All that is wanted is a word-for-word copy of the data from its first line to the line containing "1-oxide-s)manganese (413, 1514)", both included.

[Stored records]
[Start of Attachment]
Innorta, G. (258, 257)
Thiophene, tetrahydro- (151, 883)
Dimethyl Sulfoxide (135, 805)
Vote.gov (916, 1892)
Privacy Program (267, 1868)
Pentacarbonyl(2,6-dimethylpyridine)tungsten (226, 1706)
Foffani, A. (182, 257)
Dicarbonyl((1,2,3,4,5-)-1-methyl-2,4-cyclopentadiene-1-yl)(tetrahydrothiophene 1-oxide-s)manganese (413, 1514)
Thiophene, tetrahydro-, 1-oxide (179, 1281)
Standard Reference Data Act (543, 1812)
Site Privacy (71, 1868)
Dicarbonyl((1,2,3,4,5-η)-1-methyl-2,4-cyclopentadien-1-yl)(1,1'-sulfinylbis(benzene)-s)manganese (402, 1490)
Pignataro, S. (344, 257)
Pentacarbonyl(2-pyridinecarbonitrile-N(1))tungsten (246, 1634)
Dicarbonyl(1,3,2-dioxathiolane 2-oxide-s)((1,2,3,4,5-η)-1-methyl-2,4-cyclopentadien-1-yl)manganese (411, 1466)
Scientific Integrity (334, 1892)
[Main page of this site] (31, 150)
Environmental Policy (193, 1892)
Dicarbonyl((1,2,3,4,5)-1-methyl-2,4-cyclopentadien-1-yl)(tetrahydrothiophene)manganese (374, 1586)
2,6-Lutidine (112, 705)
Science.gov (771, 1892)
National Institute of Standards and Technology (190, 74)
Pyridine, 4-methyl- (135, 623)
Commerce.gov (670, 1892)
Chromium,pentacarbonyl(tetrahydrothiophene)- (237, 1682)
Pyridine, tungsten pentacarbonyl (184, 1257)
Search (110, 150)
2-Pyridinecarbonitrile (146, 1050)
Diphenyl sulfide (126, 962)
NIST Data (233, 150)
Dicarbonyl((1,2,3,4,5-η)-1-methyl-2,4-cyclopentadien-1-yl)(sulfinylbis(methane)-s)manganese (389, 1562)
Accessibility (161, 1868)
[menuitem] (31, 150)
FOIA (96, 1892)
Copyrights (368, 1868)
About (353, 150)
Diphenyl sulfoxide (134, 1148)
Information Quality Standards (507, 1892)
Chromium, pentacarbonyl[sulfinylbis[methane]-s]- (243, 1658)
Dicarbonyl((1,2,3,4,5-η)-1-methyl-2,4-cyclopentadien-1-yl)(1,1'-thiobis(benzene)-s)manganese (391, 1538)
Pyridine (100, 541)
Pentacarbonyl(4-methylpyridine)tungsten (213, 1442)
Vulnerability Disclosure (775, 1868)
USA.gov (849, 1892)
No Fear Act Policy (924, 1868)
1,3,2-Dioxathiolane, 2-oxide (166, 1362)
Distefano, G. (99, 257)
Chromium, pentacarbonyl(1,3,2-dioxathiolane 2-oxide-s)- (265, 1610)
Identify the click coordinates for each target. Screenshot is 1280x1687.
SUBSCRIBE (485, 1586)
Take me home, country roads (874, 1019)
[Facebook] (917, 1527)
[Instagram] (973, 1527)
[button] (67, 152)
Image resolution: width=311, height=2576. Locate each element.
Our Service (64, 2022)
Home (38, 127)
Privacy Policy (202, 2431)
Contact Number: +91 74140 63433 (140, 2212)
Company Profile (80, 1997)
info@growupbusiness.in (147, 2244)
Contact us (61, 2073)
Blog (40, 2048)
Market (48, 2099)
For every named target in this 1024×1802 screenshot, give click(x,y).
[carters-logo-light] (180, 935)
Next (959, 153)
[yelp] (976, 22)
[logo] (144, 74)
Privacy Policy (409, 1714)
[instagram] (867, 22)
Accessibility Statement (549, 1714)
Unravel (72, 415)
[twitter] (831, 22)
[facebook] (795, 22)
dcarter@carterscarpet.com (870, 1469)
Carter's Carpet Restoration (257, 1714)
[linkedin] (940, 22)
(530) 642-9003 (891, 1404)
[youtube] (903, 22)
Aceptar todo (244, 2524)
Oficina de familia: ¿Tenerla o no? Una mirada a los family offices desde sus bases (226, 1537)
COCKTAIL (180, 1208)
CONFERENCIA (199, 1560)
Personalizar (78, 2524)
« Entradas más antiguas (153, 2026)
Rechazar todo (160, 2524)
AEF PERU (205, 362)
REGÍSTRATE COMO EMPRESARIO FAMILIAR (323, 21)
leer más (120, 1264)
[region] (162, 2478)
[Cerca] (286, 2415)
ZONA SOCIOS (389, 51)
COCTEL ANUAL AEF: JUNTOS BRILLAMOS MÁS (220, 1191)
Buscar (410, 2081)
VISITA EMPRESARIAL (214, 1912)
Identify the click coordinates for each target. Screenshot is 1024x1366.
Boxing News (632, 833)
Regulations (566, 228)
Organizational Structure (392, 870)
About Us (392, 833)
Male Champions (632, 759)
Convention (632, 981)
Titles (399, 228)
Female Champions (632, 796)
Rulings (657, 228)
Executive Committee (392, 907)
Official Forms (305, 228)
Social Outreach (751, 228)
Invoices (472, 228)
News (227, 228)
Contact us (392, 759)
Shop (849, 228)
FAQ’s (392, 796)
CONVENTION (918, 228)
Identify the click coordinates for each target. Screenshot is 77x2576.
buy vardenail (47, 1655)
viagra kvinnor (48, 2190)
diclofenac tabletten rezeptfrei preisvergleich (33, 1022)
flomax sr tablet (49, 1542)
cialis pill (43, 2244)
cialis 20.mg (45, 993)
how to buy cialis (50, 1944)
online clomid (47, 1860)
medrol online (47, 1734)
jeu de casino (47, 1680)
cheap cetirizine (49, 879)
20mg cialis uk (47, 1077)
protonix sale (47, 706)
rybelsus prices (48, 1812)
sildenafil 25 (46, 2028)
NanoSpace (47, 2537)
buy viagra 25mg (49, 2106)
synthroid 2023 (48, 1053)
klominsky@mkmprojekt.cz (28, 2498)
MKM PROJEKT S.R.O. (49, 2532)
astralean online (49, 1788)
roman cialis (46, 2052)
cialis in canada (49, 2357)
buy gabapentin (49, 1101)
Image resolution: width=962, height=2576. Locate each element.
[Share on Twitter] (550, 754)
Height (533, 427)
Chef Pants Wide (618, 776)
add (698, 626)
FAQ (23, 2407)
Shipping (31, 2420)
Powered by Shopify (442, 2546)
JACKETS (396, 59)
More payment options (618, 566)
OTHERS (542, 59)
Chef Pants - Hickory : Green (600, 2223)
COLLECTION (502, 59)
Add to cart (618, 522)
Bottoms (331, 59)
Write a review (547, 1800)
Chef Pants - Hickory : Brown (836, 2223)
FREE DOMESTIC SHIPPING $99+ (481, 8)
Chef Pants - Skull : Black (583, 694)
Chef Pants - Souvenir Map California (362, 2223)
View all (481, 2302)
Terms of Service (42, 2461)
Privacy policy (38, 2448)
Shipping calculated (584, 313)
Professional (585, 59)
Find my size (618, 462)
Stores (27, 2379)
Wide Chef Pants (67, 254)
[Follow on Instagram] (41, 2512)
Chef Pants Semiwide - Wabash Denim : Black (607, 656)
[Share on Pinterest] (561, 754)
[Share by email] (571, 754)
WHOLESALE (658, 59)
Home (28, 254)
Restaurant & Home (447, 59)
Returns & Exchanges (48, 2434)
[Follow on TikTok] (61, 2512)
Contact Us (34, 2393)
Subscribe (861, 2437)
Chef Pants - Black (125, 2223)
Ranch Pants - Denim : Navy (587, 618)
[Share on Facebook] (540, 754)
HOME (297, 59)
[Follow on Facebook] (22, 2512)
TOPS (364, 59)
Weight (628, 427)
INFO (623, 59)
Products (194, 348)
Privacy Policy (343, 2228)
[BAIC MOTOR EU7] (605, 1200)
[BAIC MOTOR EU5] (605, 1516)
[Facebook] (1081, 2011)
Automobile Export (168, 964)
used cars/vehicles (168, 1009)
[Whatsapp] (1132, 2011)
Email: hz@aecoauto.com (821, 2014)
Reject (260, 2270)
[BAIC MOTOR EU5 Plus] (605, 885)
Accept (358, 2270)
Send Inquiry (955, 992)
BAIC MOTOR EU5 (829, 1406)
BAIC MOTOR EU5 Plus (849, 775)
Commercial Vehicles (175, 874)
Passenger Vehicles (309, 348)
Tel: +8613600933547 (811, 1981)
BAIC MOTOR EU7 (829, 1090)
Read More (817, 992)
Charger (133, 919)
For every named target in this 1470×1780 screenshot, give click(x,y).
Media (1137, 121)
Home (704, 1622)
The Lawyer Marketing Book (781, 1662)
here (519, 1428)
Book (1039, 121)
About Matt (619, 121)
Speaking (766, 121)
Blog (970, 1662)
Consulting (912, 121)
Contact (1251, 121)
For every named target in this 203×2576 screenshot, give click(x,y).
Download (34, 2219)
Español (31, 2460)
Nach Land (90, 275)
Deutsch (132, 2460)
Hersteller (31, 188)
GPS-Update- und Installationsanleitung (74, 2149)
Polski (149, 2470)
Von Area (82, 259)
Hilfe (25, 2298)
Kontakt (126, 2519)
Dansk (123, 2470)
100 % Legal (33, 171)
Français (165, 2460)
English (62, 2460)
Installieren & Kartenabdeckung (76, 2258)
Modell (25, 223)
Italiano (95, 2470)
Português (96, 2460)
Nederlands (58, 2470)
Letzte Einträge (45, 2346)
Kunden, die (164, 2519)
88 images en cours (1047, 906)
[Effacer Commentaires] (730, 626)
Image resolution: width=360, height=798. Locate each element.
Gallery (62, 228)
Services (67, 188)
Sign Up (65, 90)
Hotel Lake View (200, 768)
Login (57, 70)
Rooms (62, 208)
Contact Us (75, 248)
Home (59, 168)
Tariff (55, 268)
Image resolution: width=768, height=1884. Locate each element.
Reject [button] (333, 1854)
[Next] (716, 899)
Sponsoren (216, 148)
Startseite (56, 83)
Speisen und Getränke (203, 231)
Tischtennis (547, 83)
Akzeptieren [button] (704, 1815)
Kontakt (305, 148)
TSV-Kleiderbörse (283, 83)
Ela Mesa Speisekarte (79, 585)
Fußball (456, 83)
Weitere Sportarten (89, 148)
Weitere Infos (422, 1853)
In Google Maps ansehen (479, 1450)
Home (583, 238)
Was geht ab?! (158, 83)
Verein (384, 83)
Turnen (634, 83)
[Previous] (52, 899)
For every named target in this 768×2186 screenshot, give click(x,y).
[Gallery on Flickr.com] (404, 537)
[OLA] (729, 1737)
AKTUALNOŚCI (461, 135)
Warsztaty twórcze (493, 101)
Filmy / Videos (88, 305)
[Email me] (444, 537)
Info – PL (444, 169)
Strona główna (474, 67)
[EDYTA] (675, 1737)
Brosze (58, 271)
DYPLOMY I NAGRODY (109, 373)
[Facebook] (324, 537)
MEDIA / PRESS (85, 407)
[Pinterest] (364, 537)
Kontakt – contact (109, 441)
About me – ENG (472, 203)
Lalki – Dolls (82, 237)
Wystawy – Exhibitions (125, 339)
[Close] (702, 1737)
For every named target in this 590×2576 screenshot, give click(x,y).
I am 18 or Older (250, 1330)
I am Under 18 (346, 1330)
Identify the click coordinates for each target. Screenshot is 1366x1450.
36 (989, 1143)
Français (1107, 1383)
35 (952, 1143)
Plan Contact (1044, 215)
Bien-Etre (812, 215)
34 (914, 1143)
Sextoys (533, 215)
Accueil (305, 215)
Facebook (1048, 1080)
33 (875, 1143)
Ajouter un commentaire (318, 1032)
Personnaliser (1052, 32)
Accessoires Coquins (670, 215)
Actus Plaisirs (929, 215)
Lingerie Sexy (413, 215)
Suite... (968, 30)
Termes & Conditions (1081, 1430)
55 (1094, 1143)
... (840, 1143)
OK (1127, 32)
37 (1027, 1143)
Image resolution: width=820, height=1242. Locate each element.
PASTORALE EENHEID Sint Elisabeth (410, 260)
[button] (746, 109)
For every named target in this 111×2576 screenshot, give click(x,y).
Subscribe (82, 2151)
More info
[End of Attachment]
### Written answer
Innorta, G. (258, 257)
Thiophene, tetrahydro- (151, 883)
Dimethyl Sulfoxide (135, 805)
Vote.gov (916, 1892)
Privacy Program (267, 1868)
Pentacarbonyl(2,6-dimethylpyridine)tungsten (226, 1706)
Foffani, A. (182, 257)
Dicarbonyl((1,2,3,4,5-)-1-methyl-2,4-cyclopentadiene-1-yl)(tetrahydrothiophene 1-oxide-s)manganese (413, 1514)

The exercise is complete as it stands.